Connecting state and local government leaders
Transportation secretary nominee Pete Buttigieg, a former mayor, received a favorable hearing before the Senate committee considering his nomination.
The Transportation Department must do more to support local governments as they seek infrastructure grants for projects, transportation secretary nominee Pete Buttigieg told senators during his confirmation hearing on Thursday.
Buttigieg, the former mayor of South Bend, Indiana, said the department can play a “central role” in rebuilding America’s economy as it recovers from the Covid-19 pandemic and that he would bring a "bottom-up perspective on transportation programs and funding” to the job.
Improving grant and funding processes could include better communication with local governments on how to engage, particularly smaller communities that may not have dedicated federal liaisons, or offering technical assistance to grant recipients, Buttigeig told the Senate Committee on Commerce, Science, and Transportation.
“It is very important to me to make sure that this process is user-friendly, that criteria are transparent, and communities of every size, including rural communities and small communities, have every opportunity to access those funds,” he said.
Buttigieg appeared to be on an easy path to confirmation, drawing praise from senators on both sides of the aisle during the hearing as well as multiple invitations to visit lawmakers’ home states. The former Democratic presidential candidate would be the first openly gay person confirmed by the Senate to a Cabinet post.
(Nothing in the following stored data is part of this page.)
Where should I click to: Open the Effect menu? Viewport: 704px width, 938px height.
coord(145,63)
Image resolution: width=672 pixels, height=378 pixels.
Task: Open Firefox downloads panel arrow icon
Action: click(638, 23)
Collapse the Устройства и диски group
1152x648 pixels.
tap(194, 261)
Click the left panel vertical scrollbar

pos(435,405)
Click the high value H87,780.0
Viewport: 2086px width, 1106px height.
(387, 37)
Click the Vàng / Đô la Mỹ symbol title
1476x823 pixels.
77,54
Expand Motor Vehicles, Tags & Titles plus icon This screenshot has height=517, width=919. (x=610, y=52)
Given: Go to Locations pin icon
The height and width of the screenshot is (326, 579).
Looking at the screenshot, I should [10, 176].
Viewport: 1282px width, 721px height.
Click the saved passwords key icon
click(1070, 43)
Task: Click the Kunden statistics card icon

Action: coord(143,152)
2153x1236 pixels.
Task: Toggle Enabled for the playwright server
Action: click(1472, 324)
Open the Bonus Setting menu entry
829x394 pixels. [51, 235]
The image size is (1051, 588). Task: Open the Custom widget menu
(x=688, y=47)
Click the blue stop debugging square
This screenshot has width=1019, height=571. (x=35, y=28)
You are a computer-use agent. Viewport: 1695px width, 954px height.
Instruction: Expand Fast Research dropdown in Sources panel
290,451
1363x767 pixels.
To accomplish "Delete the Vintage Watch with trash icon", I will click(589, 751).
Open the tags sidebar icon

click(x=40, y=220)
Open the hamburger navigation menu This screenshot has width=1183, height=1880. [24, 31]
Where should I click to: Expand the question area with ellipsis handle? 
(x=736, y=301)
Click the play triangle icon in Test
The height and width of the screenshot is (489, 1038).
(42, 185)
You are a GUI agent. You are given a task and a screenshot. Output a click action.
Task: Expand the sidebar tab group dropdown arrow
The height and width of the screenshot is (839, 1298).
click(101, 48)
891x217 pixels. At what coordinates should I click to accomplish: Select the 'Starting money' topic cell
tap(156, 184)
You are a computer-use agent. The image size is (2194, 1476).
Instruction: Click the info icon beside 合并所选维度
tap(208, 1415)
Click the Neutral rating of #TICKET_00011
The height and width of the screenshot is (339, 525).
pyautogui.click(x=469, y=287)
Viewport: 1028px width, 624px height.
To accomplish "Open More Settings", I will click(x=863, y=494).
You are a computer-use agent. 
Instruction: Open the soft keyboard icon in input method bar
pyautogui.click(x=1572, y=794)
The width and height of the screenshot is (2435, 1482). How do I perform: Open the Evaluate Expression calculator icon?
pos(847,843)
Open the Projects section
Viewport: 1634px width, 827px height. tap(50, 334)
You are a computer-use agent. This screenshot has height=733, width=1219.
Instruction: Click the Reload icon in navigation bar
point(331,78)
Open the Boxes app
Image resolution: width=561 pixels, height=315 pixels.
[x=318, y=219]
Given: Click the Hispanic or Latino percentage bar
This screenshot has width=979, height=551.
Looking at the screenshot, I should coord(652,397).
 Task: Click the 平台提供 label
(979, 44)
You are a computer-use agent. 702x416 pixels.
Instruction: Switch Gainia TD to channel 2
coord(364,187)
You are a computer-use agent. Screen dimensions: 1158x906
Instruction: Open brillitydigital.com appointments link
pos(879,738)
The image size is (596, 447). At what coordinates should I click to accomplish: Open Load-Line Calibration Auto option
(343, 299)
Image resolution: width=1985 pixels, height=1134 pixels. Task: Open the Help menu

Republicans sought to draw on Buttigieg’s experience as a local elected leader who has navigated federal bureaucracy in order to exact promises that he’d try to reduce regulatory hurdles for transportation infrastructure projects. Buttigeig said understood the frustration of seeing projects delayed as a result of regulatory activities and that he’d look for ways to reduce duplicative processes without cutting corners on safety or environmental standards.
“As mayor, I saw how rules and regulations can add to the time or expense of the project,” he said. “Those rules are there for a reason, but if we can meet that same reason with less of a burden then we should do it.”
The Department of Transportation distributes billions of dollars in federal highway and transportation funding. The DOT will also be tasked with carrying out President Biden’s clean energy promise to install 500,000 electric vehicle charging stations along highways across the country.
While federal lawmakers generally agree that more must be done to repair and maintain the nation’s aging transportation infrastructure, Democrats and Republicans have struggled to reach a consensus on how to raise new funding for public works. As vehicles become more fuel efficient, less federal gas tax revenue is collected and deposited in the Highway Trust Fund, a major source of funding for roads and transit.
Lawmakers quizzed Buttigieg over how he would fund transportation projects. Sen. Rick Scott, a Florida Republican, asked whether he would support an increase of the federal gas tax.
Buttigieg would not rule it out but said raising the gas tax would not be a sustainable solution in the long run. He added that user fees based on vehicle miles traveled should also be discussed.
“All options have to be on the table,” Buttigieg said.
Andrea Noble is a staff correspondent with Route Fifty.